Saved data entries
Segment Open

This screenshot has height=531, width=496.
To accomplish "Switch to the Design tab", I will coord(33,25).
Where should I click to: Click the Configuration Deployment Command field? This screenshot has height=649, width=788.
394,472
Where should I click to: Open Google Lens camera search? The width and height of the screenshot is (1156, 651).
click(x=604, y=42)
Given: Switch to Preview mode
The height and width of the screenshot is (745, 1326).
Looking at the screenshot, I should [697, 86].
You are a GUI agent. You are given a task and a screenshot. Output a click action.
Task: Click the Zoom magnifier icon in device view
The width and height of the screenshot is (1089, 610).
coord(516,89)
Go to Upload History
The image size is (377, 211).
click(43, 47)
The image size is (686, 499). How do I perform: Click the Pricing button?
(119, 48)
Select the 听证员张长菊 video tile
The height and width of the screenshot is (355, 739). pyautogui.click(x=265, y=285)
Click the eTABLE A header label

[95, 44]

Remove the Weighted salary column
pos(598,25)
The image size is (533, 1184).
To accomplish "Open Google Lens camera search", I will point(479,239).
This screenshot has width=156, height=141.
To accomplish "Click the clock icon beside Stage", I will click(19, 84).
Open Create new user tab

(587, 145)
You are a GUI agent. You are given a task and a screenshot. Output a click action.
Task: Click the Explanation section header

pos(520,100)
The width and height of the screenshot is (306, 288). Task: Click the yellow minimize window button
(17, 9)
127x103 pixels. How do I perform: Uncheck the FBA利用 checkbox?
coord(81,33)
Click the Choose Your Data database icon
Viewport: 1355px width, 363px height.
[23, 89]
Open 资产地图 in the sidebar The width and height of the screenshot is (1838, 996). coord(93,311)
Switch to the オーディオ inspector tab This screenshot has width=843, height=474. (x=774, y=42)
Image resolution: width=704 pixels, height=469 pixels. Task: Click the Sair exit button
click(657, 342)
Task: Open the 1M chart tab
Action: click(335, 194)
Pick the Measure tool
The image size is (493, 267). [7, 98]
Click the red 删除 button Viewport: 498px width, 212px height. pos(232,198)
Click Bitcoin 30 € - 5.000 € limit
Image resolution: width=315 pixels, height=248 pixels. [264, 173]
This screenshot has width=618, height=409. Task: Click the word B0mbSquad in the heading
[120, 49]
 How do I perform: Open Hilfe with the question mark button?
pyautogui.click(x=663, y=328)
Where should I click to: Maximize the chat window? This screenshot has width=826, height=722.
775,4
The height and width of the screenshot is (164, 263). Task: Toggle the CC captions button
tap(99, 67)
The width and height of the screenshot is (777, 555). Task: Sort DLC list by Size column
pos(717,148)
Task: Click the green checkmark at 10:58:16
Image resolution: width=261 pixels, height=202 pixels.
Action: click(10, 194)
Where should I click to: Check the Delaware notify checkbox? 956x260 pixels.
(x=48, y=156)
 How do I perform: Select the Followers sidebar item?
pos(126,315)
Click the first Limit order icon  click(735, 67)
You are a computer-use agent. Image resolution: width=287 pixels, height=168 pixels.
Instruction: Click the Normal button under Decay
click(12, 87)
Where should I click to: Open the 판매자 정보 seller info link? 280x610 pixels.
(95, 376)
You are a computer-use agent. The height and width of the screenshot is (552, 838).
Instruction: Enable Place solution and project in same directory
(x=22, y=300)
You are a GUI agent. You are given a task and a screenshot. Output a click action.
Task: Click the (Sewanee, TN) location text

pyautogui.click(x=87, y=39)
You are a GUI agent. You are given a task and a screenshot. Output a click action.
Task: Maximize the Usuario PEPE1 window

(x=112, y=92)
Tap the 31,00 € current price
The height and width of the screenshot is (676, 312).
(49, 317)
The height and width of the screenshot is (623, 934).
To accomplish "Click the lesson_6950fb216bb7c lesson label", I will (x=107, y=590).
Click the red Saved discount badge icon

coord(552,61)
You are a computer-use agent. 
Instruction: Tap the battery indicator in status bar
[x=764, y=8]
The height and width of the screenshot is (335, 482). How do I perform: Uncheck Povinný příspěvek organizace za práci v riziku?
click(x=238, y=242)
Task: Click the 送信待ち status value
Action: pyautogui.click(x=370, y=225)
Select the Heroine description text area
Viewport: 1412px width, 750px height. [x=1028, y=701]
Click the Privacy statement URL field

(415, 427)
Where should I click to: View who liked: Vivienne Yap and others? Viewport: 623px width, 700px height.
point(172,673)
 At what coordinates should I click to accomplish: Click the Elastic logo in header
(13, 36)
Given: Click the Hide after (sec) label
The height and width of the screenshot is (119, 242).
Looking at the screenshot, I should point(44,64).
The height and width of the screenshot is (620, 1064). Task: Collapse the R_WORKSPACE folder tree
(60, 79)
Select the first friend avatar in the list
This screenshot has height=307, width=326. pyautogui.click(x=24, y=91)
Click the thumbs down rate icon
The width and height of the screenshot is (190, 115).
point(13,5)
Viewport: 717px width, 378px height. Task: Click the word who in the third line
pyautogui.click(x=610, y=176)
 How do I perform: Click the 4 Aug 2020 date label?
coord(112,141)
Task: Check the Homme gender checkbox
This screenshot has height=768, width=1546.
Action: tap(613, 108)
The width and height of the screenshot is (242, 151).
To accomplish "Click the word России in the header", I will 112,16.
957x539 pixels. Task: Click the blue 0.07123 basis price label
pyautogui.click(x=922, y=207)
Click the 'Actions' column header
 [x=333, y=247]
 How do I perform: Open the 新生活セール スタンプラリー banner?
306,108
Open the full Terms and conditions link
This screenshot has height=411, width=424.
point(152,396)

Segment Closed

EXERCISE REQUIREMENTS →
Only those lines of the entries above that run from the line containing "Click the thumbs down rate icon" to the line containing "Open the full Terms and conditions link", both included, should be transcribed exactly.

OUTPUT BELOW →
Click the thumbs down rate icon
The width and height of the screenshot is (190, 115).
point(13,5)
Viewport: 717px width, 378px height. Task: Click the word who in the third line
pyautogui.click(x=610, y=176)
 How do I perform: Click the 4 Aug 2020 date label?
coord(112,141)
Task: Check the Homme gender checkbox
This screenshot has height=768, width=1546.
Action: tap(613, 108)
The width and height of the screenshot is (242, 151).
To accomplish "Click the word России in the header", I will 112,16.
957x539 pixels. Task: Click the blue 0.07123 basis price label
pyautogui.click(x=922, y=207)
Click the 'Actions' column header
 [x=333, y=247]
 How do I perform: Open the 新生活セール スタンプラリー banner?
306,108
Open the full Terms and conditions link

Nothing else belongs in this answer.